Ночью врач предупредил Раю и Надю, что Эдик больше не очнется, тихо отойдет в ближайшие часы. Сестры сидели с противоположных сторон у его изголовья. Он сильно выдохнул. Надежда посмотрела на полуоткрытые глаза Эдуарда — и они ей показались застывшими. Она бережно прикоснулась пальцами к векам, чтобы опустить. Но Стрельцов вдруг широко раскрыл глаза — и несколько мгновений смотрел на родственницу светло и пристально. А затем сам сомкнул их…
Я не был и на его похоронах. Телеграмма, посланная мне Раисой в Ялту, запоздала, а без нее с тогдашнего юга смешно было и стараться улететь. Но подсознательно я, наверное, и не хотел видеть его в гробу.
Алла: «Когда он умер, то было ужасно. Мои в деревне отдыхают, я иду на похороны, и так все пока ничего, пока не вхожу в тот зал.

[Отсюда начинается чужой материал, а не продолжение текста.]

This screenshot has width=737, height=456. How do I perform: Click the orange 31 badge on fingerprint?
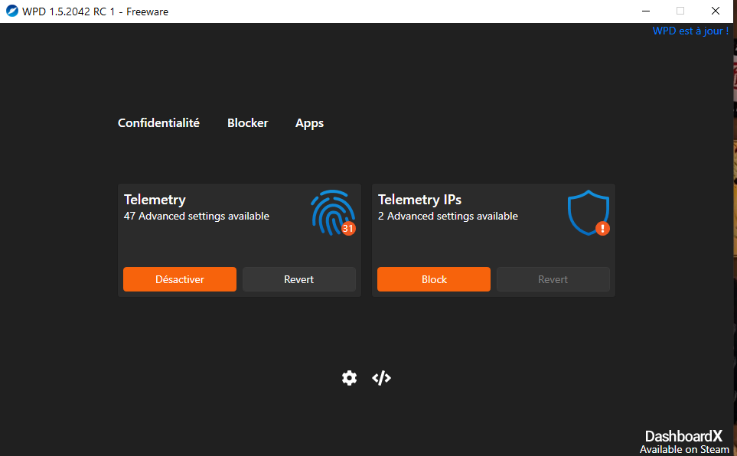click(x=348, y=228)
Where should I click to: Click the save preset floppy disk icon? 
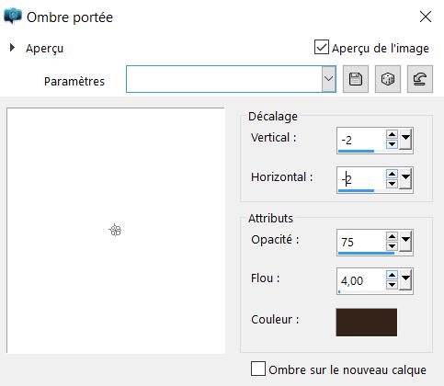pyautogui.click(x=356, y=79)
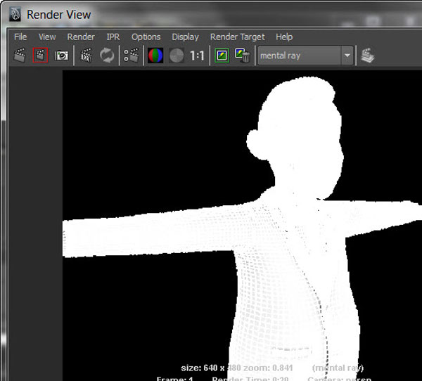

Какой-то молодой человек как-то резковато мне так сказал: разворачивайте целлофан, разворачивайте цветы. Я-то думала, что я их еще на могилу понесу, но он заставил меня их там развернуть. Боже мой, когда я его увидела, как мне его стало безумно жаль… Как все несправедливо… Когда я увидела то, что от него осталось, как я плакала… Бедный, бедный, несчастный человек. Я хочу сказать, все-таки мальчики без отцов редко вырастают хорошими. У меня брат тоже закончил свои дни неважно. Мы, девочки, как-то похитрей, а мальчишки, они же самолюбивы, они не могут того простить, что их отцы оставляют. Эдик пьяненьким звонил как-то, говорил: оказывается, внутри у меня… Мне так хотелось, чтобы он приехал к нам в Чертаново. Мальчишка уже такой был красавец. Ромочка. Потом он узнал и про второго внука Захарку».
С местом на Ваганьково помог Аркадий Иванович Вольский — он занимал важный пост в ЦК партии. Успокоил, если можно так сказать, отчаявшуюся в безуспешности хлопот вдову: «Не плачь, Раечка, я все сделаю». И на Писательской аллее выкроили кусочек пространства — Раисе (она умерла через девять лет, за неделю до открытия памятника Эдику) земли не осталось, все занял камень надгробия.